Modèles monde-action autorégressifs par modalité
Un preprint publié en septembre 2026 sur arXiv (2609.17524) présente ModAR, premier modèle world-action (WAM) à débruiter de manière autorégressive plusieurs modalités visuelles futures avant de prédire les actions d'un robot. Au lieu de se limiter aux images RGB futures comme la plupart des WAM existants, ModAR génère séquentiellement cartes de profondeur, traces de points et caractéristiques visuelles DINO, chaque modalité conditionnant la suivante. Entraîné from scratch, sans pretraining vidéo, il est comparé à Flex-π, un WAM initialisé sur un modèle vidéo puis affiné sur les mêmes données : ModAR atteint 75% de réussite moyenne observée contre 72% pour Flex-π, avec environ 20 fois moins de FLOPs d'entraînement. Sur trois tâches bimanuelles réelles, ModAR surpasse les références et progresse encore lorsqu'il est entraîné avec des vidéos humaines supplémentaires.
Ce résultat pèse sur un débat clé du secteur : faut-il continuer à prédire des images RGB complètes, coûteuses à générer, ou miser sur des représentations plus compactes déjà porteuses de sens géométrique et sémantique. Les auteurs montrent que prédire du RGB futur n'apporte pas de gain systématique, alors que profondeur, traces de points et features DINO améliorent les performances de façon constante, à toutes les échelles de données testées. Pour les équipes de recherche en robotique manipulatrice, l'intérêt est double : réduire le coût de calcul nécessaire pour entraîner des modèles VLA et s'affranchir partiellement du pretraining vidéo massif, considéré depuis des architectures comme Pi-0 ou GR00T N2 comme quasi indispensable.

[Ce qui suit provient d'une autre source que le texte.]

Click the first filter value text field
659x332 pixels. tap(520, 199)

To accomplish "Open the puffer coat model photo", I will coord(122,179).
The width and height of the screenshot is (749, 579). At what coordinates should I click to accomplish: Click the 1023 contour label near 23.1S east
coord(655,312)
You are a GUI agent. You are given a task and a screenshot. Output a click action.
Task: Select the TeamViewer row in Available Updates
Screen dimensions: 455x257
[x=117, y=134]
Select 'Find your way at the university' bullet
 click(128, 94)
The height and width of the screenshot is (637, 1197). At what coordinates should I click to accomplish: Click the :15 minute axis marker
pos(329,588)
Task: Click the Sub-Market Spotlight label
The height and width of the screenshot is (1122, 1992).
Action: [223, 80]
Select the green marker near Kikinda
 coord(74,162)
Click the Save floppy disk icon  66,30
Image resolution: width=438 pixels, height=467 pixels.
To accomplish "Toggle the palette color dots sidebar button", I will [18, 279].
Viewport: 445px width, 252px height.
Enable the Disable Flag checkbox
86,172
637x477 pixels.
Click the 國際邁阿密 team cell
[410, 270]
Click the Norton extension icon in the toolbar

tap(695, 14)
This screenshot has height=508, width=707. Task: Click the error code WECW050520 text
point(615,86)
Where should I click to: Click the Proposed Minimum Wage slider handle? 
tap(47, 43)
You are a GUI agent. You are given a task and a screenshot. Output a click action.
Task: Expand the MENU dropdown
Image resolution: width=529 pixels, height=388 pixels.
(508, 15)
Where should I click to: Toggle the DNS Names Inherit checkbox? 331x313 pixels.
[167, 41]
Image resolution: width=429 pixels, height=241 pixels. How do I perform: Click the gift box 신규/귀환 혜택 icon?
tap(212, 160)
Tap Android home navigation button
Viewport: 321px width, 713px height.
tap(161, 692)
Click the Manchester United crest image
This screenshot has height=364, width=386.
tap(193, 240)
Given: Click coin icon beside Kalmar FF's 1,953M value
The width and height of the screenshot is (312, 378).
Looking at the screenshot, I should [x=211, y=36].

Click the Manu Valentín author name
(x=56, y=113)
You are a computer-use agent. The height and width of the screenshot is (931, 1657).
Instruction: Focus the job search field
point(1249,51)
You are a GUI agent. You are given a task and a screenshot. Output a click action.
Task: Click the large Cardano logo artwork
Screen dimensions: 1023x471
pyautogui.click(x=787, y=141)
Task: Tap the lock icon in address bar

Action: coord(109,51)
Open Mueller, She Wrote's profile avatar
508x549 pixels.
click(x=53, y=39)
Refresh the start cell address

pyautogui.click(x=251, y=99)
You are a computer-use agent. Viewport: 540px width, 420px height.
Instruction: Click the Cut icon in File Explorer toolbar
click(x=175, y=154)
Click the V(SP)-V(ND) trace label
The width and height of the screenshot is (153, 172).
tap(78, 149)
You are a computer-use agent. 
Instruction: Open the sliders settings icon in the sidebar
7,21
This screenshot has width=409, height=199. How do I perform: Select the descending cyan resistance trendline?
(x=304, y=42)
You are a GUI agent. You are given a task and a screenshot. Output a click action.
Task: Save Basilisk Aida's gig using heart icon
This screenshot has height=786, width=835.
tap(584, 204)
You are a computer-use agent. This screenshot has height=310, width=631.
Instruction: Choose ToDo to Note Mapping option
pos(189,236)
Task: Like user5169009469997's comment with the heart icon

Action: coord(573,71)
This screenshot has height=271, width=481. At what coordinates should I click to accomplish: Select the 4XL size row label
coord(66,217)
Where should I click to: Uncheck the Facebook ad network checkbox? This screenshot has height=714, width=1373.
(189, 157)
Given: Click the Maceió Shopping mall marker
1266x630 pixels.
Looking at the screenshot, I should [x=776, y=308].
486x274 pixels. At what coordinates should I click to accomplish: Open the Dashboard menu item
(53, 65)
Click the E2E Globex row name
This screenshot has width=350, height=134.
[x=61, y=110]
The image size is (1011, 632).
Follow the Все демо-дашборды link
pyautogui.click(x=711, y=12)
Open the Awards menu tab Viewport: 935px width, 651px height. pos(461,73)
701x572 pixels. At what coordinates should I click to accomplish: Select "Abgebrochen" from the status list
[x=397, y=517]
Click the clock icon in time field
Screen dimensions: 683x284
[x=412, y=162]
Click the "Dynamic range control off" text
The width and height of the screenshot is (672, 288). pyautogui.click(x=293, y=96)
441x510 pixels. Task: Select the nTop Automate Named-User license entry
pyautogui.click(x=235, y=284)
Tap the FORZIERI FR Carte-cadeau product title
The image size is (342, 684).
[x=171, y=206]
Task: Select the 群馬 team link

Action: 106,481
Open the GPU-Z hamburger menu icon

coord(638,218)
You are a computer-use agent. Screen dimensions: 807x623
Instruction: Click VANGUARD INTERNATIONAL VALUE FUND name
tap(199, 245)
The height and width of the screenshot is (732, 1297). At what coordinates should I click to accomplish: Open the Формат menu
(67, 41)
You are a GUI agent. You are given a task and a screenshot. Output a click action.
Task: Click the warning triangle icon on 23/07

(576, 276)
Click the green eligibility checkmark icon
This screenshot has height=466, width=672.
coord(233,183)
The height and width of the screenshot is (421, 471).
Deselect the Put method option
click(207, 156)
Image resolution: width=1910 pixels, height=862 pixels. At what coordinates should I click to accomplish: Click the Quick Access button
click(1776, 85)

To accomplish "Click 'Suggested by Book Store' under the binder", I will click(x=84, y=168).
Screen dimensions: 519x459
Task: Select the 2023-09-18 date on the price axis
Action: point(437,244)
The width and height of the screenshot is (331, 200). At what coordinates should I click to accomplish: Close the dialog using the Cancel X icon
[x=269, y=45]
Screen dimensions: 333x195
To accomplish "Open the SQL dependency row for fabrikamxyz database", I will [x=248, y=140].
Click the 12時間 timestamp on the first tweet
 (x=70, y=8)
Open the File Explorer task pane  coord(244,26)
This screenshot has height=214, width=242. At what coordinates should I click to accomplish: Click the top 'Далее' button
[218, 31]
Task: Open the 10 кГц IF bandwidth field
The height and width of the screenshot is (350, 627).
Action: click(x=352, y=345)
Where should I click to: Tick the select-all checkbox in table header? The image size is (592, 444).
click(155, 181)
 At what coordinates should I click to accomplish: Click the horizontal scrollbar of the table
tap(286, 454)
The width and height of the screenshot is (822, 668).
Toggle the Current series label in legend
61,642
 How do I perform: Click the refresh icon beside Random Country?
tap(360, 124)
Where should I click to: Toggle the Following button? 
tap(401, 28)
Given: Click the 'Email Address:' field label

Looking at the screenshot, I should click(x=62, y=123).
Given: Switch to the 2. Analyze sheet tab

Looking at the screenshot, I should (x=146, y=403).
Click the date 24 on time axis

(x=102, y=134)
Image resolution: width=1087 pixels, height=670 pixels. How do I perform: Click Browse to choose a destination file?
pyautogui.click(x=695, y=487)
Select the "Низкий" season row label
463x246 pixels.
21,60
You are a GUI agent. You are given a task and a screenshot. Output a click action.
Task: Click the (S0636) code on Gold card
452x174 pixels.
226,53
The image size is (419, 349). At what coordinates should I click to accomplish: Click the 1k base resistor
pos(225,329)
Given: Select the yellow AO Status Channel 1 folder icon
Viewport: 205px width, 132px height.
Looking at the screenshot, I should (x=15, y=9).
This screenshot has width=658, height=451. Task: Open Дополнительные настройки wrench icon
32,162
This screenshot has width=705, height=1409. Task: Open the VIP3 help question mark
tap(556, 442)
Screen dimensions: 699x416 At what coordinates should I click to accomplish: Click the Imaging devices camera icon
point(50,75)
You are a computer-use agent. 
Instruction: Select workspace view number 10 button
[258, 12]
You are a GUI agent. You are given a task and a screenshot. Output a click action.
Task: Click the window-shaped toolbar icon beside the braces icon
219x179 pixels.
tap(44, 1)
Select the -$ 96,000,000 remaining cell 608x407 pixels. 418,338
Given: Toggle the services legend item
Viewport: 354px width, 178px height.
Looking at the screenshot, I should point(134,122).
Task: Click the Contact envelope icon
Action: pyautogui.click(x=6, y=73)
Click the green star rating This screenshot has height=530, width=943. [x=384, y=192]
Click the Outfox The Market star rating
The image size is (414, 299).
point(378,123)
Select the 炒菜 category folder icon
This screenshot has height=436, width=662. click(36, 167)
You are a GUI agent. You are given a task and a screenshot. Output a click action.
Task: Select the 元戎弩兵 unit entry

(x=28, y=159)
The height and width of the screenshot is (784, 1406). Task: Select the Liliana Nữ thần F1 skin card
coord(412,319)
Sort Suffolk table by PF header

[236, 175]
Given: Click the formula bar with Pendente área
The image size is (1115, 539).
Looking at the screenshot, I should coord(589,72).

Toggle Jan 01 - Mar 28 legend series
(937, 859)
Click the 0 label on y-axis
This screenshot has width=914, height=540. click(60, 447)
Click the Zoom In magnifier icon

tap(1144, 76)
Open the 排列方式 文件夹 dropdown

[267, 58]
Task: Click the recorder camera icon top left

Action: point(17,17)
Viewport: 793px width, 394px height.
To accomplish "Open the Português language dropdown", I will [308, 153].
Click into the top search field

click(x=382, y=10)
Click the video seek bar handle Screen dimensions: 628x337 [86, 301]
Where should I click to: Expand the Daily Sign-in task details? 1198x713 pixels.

Les world-action models s'inscrivent dans la lignée des architectures VLA qui unifient perception, prédiction et contrôle moteur, aux côtés d'approches comme Pi-0 de Physical Intelligence, GR00T N2 de NVIDIA ou Helix de Figure AI. ModAR se distingue en interrogeant le choix des modalités intermédiaires à prédire plutôt que la seule architecture du modèle langage-action. L'article demeure à ce stade un travail de recherche académique, évalué en simulation et sur un nombre limité de tâches réelles, sans annonce de déploiement industriel. Les prochaines étapes attendues portent sur l'extension à davantage de tâches et de plateformes robotiques, et sur la vérification des gains à plus grande échelle.
Ce travail de recherche ouverte pourrait réduire le coût de calcul des équipes robotiques européennes travaillant sur les modèles VLA, sans impliquer d'acteur français ou européen à ce stade.